Exercice 1
Recopiez tels quels les enregistrements, de la ligne contenant "Click the NOW. account display name" à celle contenant "[x=369, y=184]", ces deux lignes comprises. Laissez les images de côté dans votre réponse.

Extrait fourni
★ ★ ★ ★ ★ ★ ★
POROSITÉ
Le terme est souvent évoqué concernant le Rite Écossais Ancien et Accepté, comparé à une éponge réceptacle de diverses traditions. Le sujet que j’évoque ce jour est autre et le même à la fois.
La porosité est un ensemble de vides, des pores plus ou moins grands, remplis ou non. La porosité se mesure en pourcentage, elle aussi une capacité de rétention. Le pore est un espace vide dans un matériau, une matière.
L’intensité de notre porosité, révèle notre capacité à faire le vide en nous, première étape du chemin vers l’initiation. La capacité est le potentiel, encore faut-il le mettre en œuvre, être en état de recevoir. « On ne saurait faire boire un âne s’il n’a pas soif. »
Il faut attendre le fameux Kairos des Grecs, le dieu de l’opportunité, il faut être prêt à passer dans le sas entre le profane et le sacré, on ne vient pas à la porte du temple par simple curiosité.
La porosité est donc un état, mais aussi une volonté, un désir de liberté, une intention, un travail, une préparation de son soi, un vide qui précède l’initiation.
Suis-je prêt, est-il prêt, ce sont les questions que doivent se poser à la fois le postulant et son parrain, dans quel état de porosité suis-je ? Cela précède la question :
« Que demandez-vous pour lui ? » Réponse : « La Lumière. »
Est-il prêt, a-t-il subit les épreuves, peut-il supporter la Lumière intense du midi.
L’iconographie du dieu Kairos nous donne la réponse. Sa balance pèse le temps, le pour et le contre, l’état d’âme. L’homme est jeune, beau, souple, rapide, ses épaules et ses pieds sont ailés, il peut donc se libérer, prendre son essor, franchir la porte.
Ce principe du temps favorable des Grecs a été repris par de nombreuses traditions, l’image symbolique Kairos tente de définir ce concept du temps favorable, s’agissant du temps simple c’est déjà difficile, alors le temps favorable ! Comment le saisir, comme cette simple touffe de cheveux, sur le crâne du dieu, ou la main d’un ami qui deviendra un frère.
★ ★ ★ ★ ★ ★ ★
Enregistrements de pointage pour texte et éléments

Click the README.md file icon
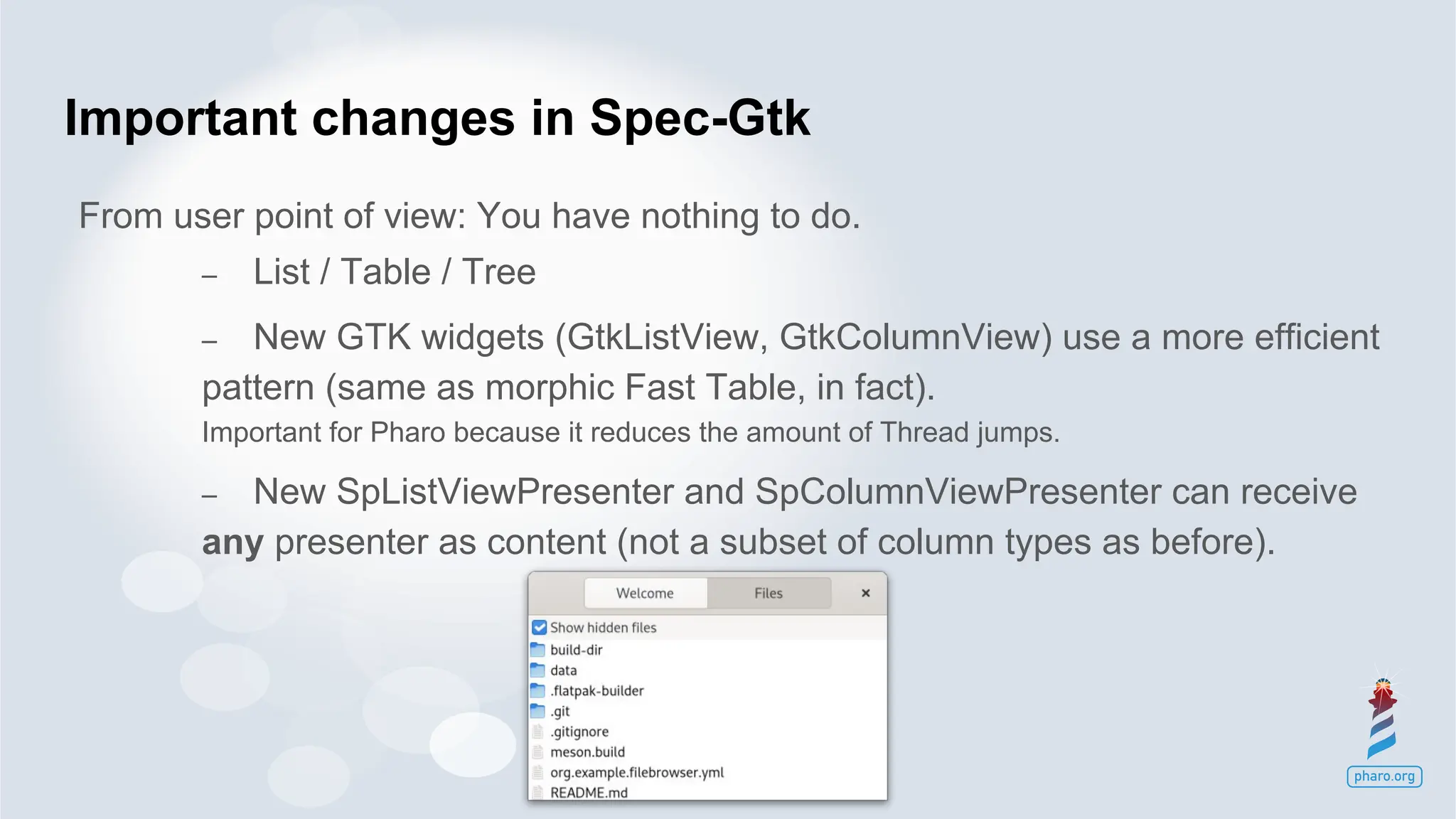The height and width of the screenshot is (819, 1456). [x=538, y=792]
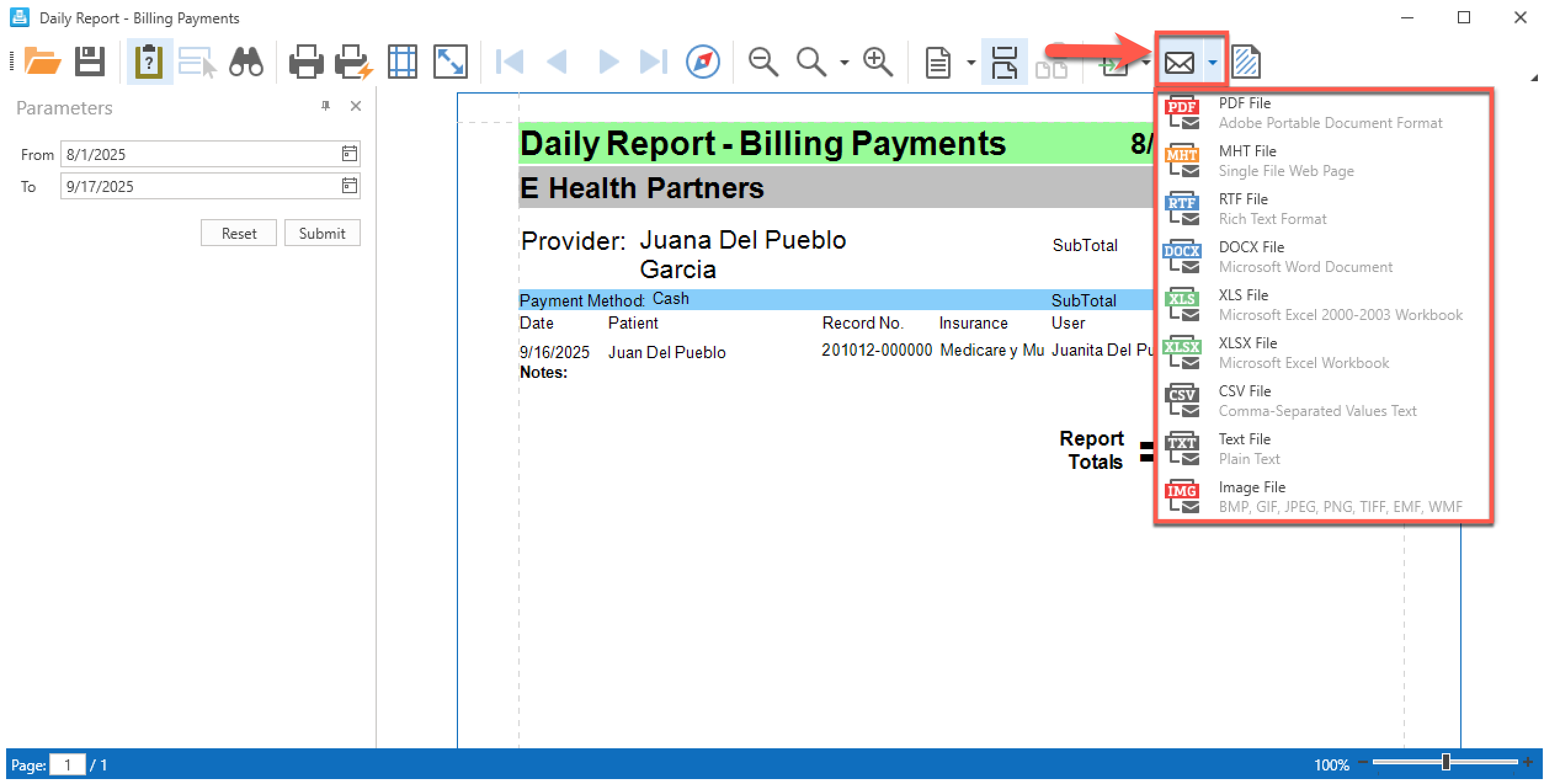The width and height of the screenshot is (1544, 784).
Task: Open the Navigation Pane compass icon
Action: coord(702,62)
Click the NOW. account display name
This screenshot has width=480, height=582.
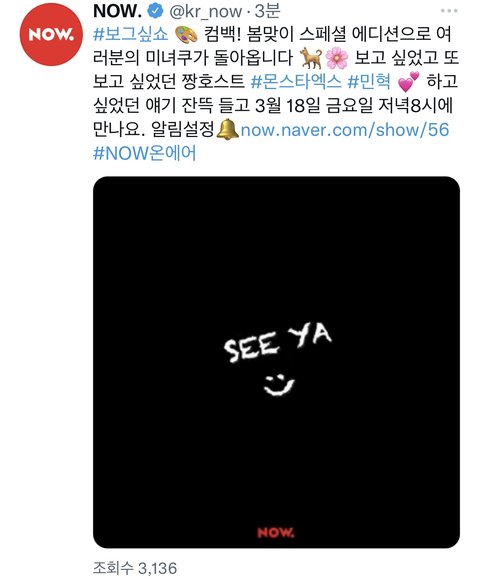coord(117,11)
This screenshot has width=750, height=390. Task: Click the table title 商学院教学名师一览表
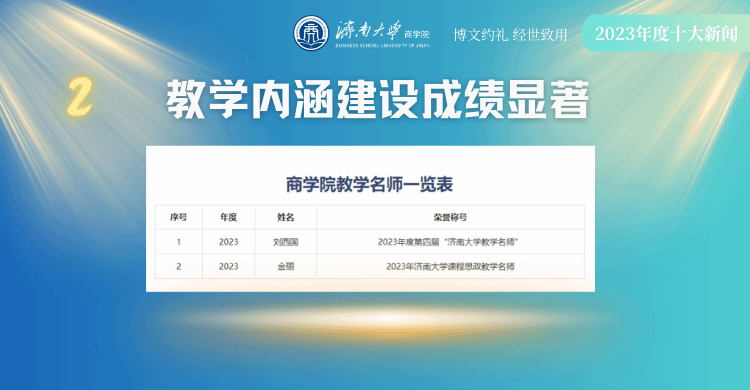[x=369, y=184]
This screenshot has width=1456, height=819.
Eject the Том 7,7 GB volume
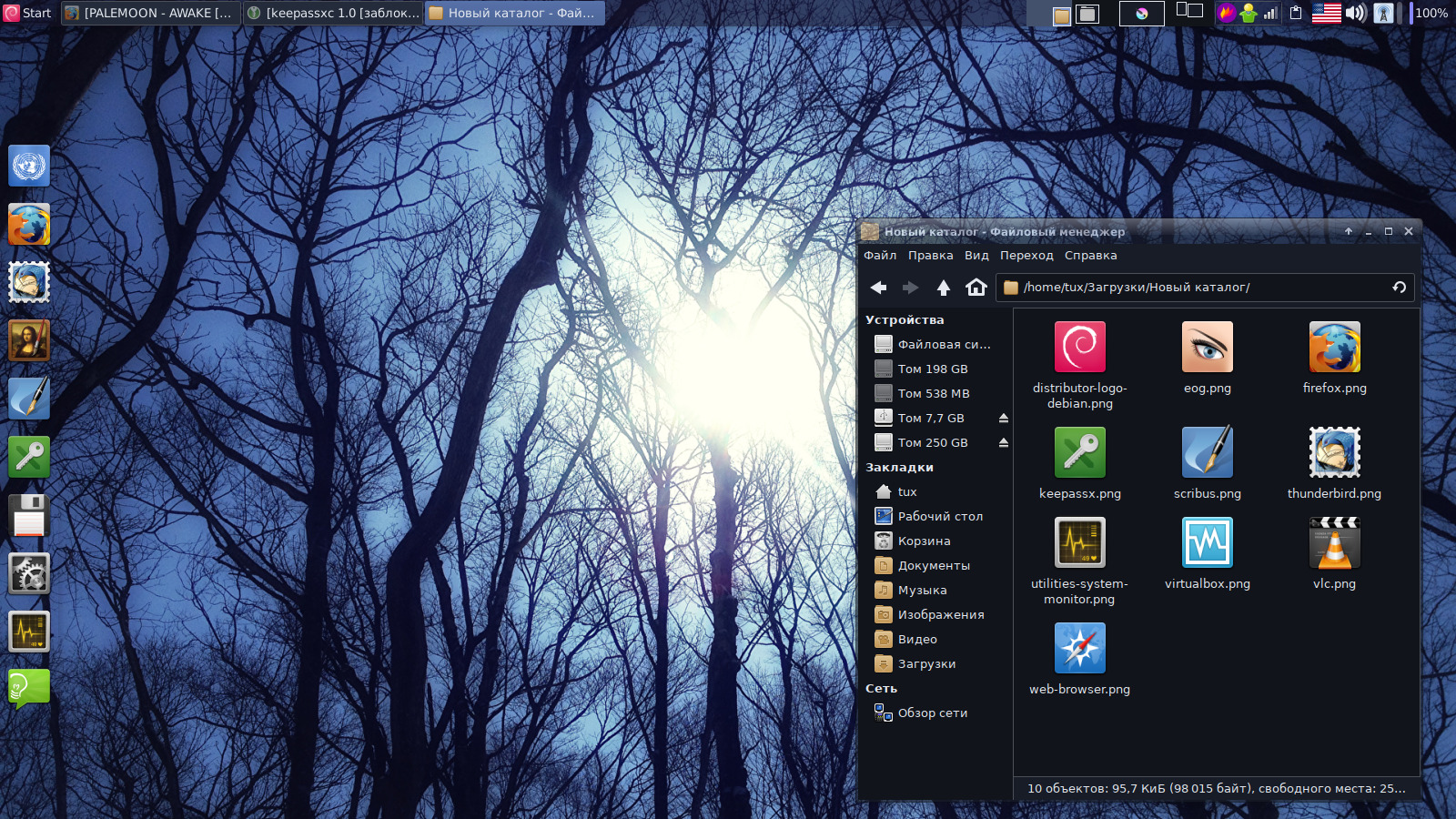pyautogui.click(x=1003, y=419)
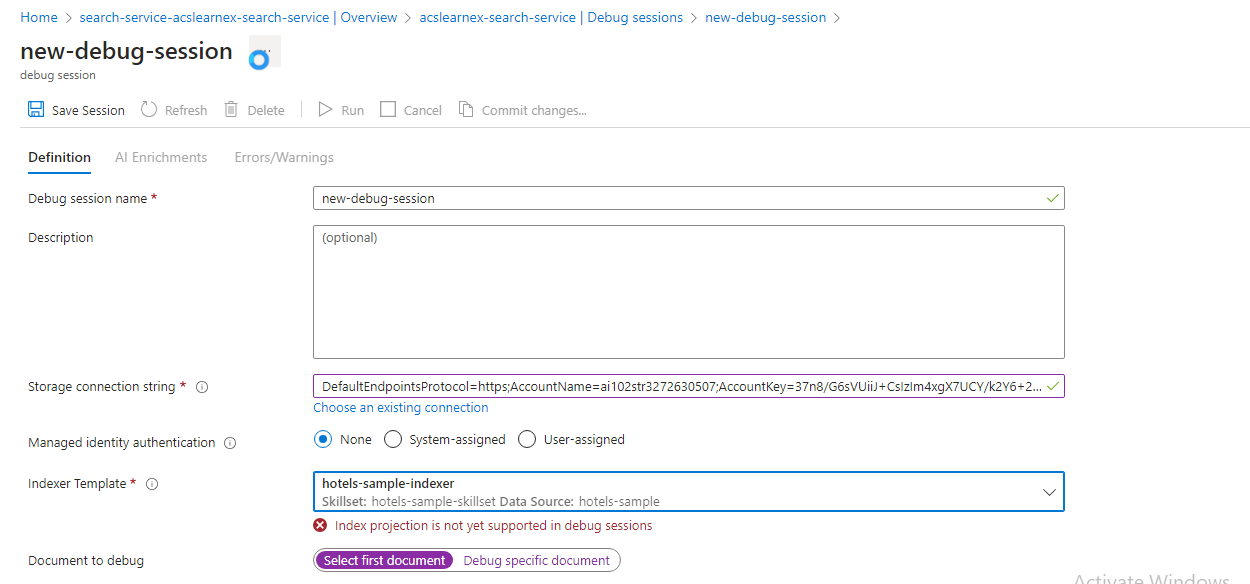Switch to the AI Enrichments tab
Image resolution: width=1250 pixels, height=584 pixels.
(161, 157)
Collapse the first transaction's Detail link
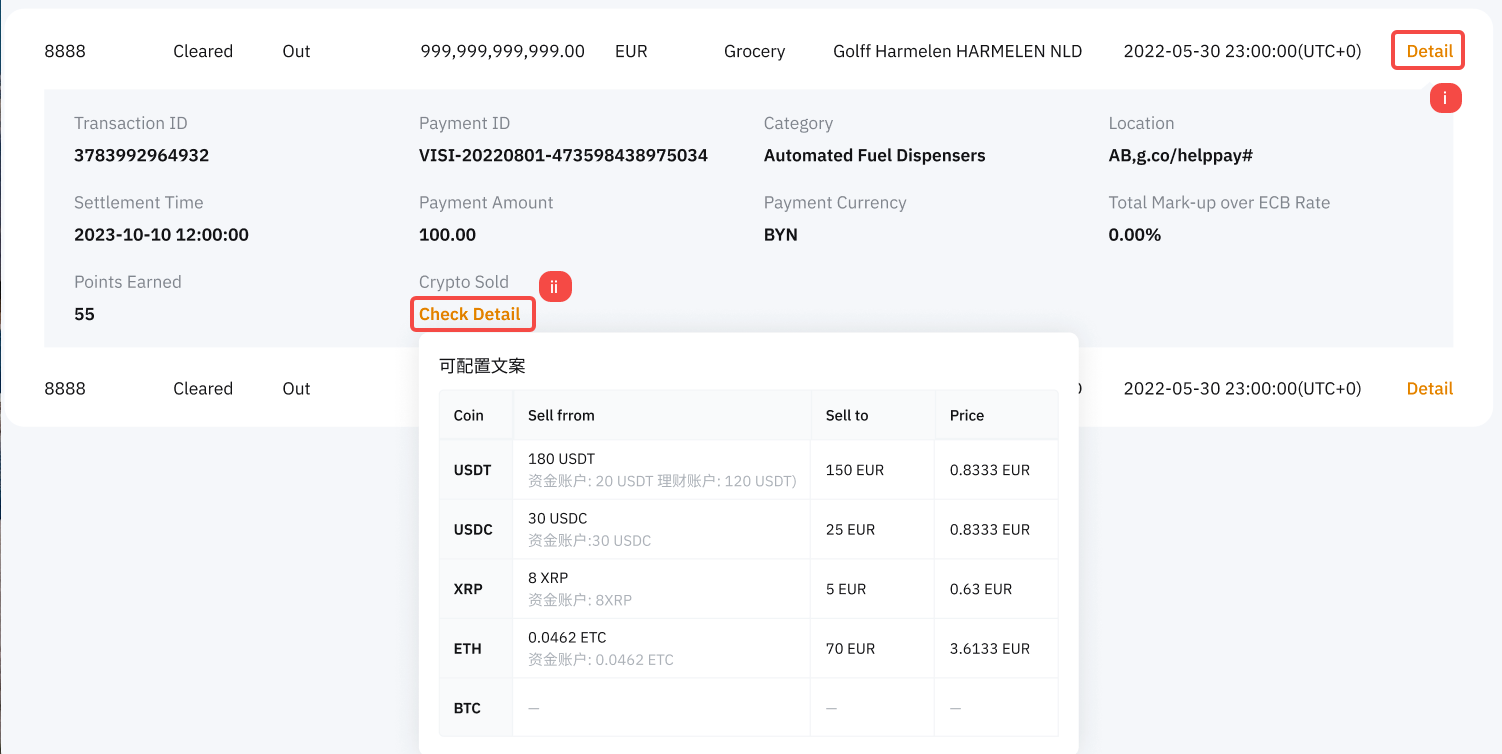The width and height of the screenshot is (1502, 754). point(1428,51)
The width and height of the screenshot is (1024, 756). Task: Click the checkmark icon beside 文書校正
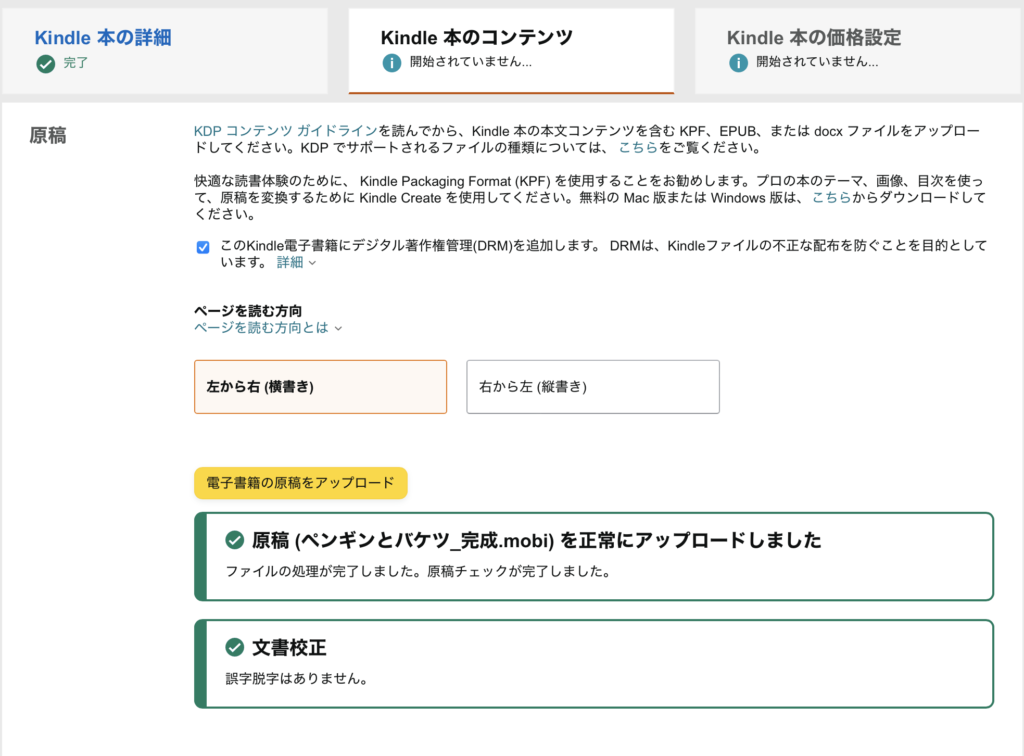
★ ★ ★ ★ ★ ★ ★
Exercice 2
Répondez brièvement à ces questions sur l'extrait consacré à la porosité :
(a) Comment se mesure la porosité ?
(b) Quel dieu grec est désigné comme le dieu de l'opportunité ?
(c) Quelles parties du corps de ce dieu sont ailées ?

Corrigé 1
Click the NOW. account display name
This screenshot has width=480, height=582.
coord(117,11)
This screenshot has width=750, height=390. Task: Click the table title 商学院教学名师一览表
[x=369, y=184]

Corrigé 2
(a) En pourcentage.
(b) Kairos.
(c) Ses épaules et ses pieds.